> The task:
Only the lines from the one containing "The height and" through the end of the data below are to be repeated, exactly as given, without pictures.

> Data excerpts:
-- Opening Marker --
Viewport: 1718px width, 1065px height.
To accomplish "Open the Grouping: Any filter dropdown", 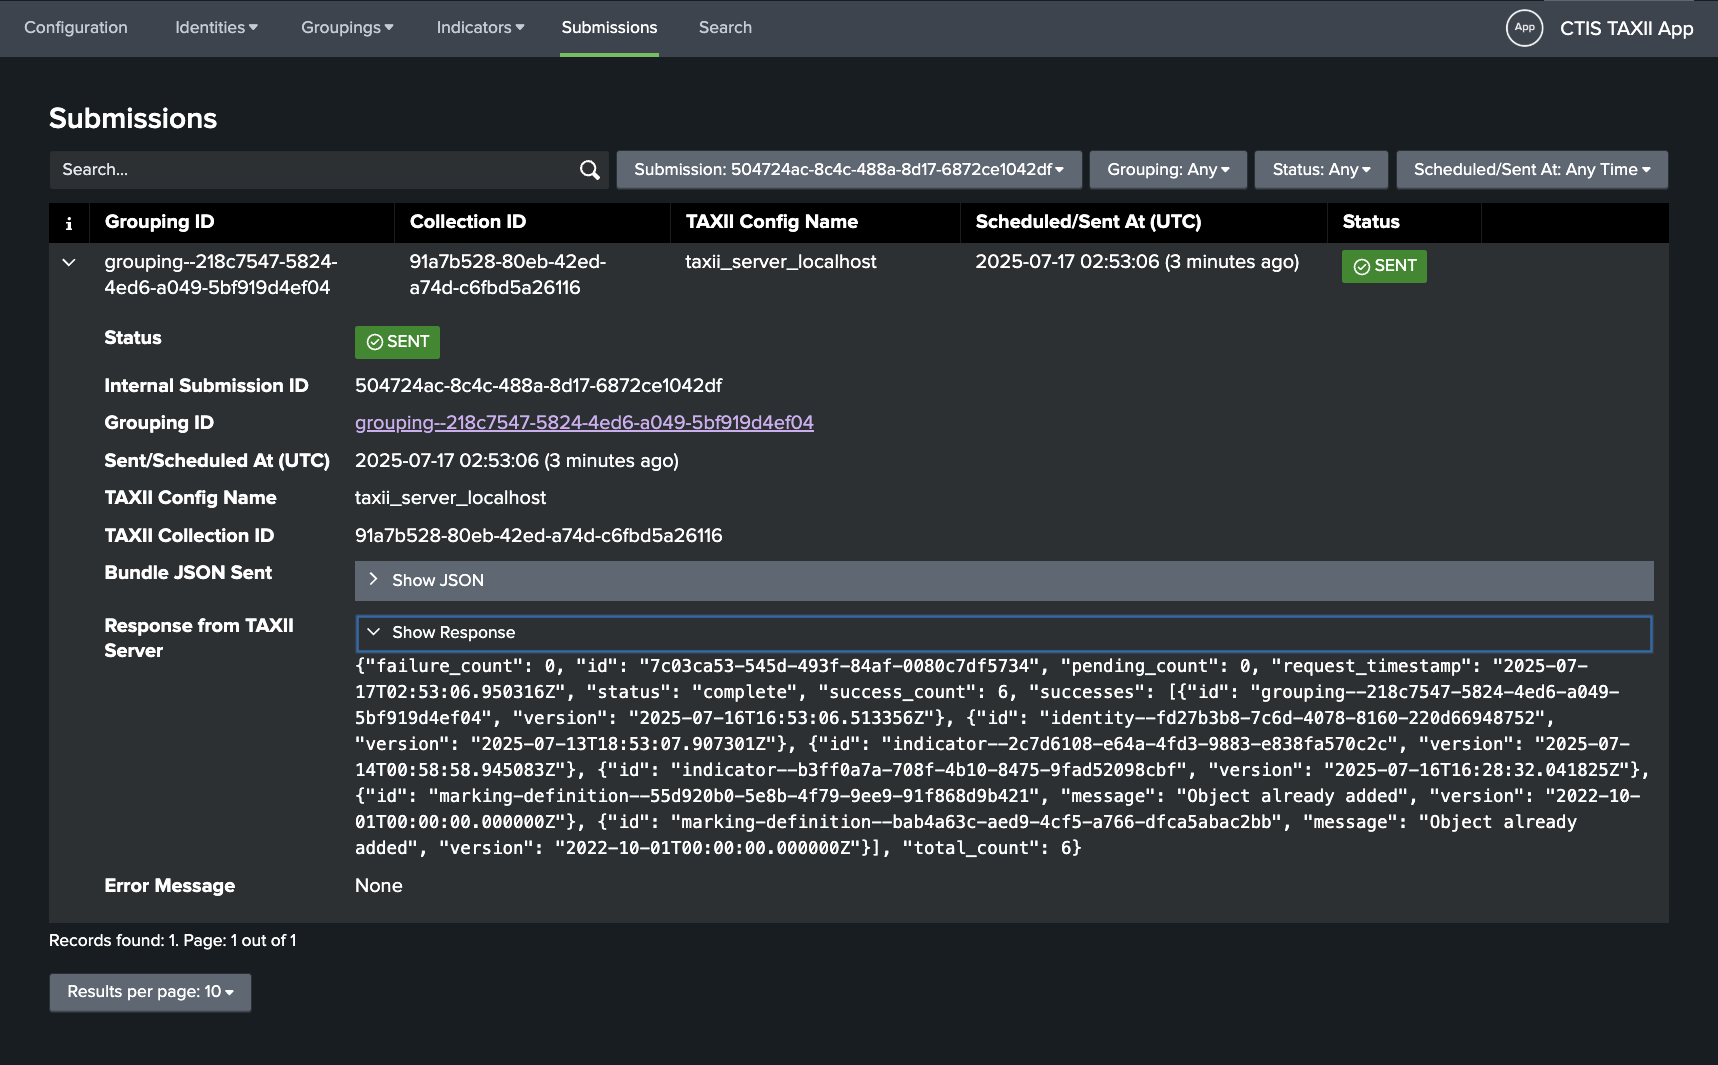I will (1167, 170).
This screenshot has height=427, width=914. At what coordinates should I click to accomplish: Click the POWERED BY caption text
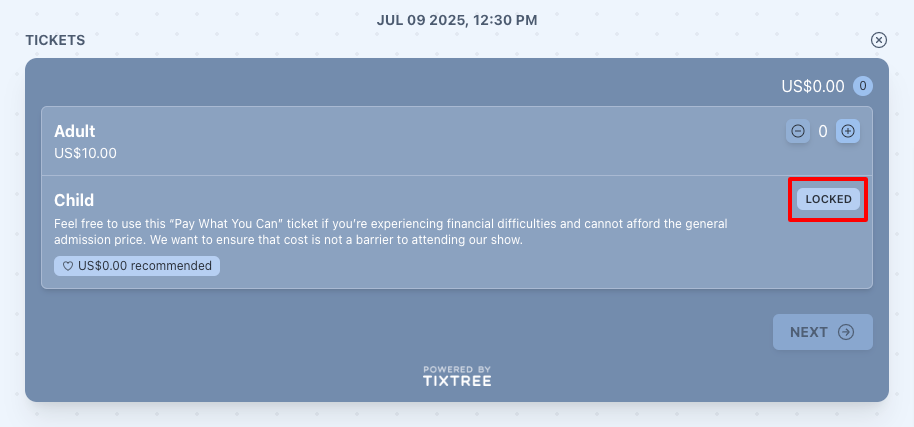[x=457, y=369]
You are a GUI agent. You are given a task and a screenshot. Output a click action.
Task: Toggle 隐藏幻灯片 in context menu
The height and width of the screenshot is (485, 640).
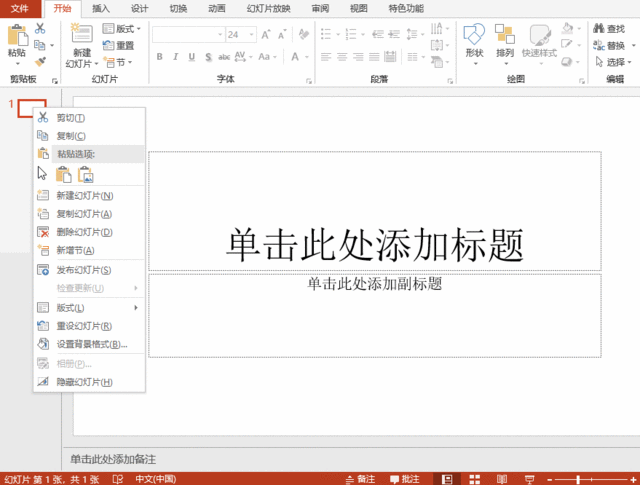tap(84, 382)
-- Closing Marker --
> Answer space:
The height and width of the screenshot is (485, 640).
tap(84, 382)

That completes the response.